### What you should do
In the data below, find the line containing "The height and"; transcribe it and each line after it exactly, through the last, skipping pictures.

### Extracted records

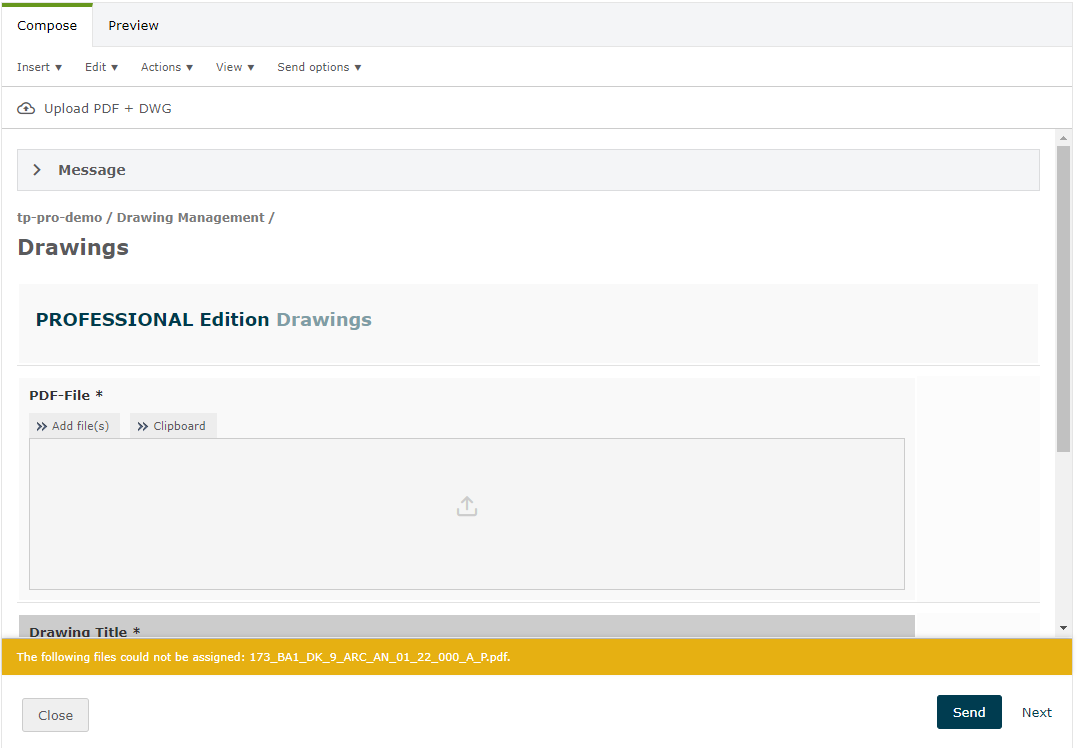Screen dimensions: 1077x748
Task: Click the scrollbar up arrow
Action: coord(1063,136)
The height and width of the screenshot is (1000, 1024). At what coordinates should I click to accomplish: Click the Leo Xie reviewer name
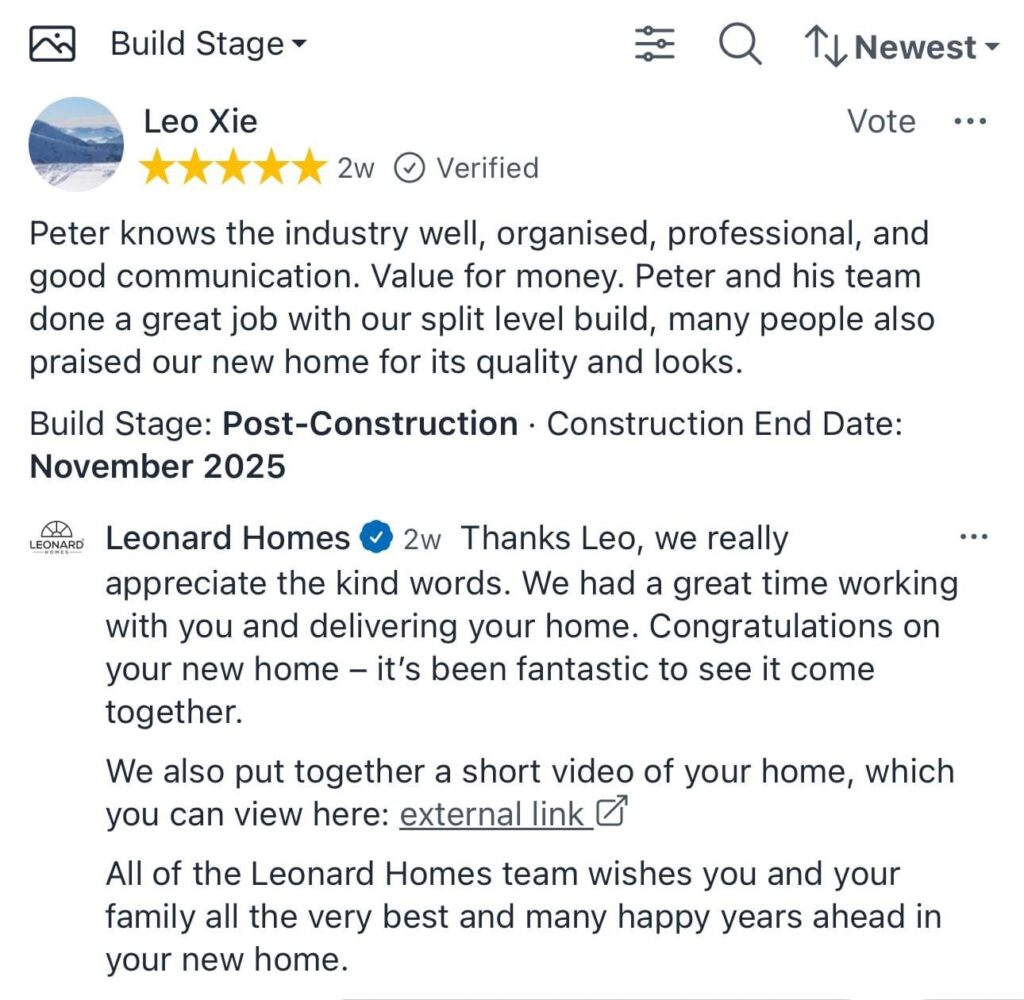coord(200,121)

### Result of the exercise
The height and width of the screenshot is (1000, 1024). At what coordinates should I click to accomplish: Click the Leo Xie reviewer name
coord(200,121)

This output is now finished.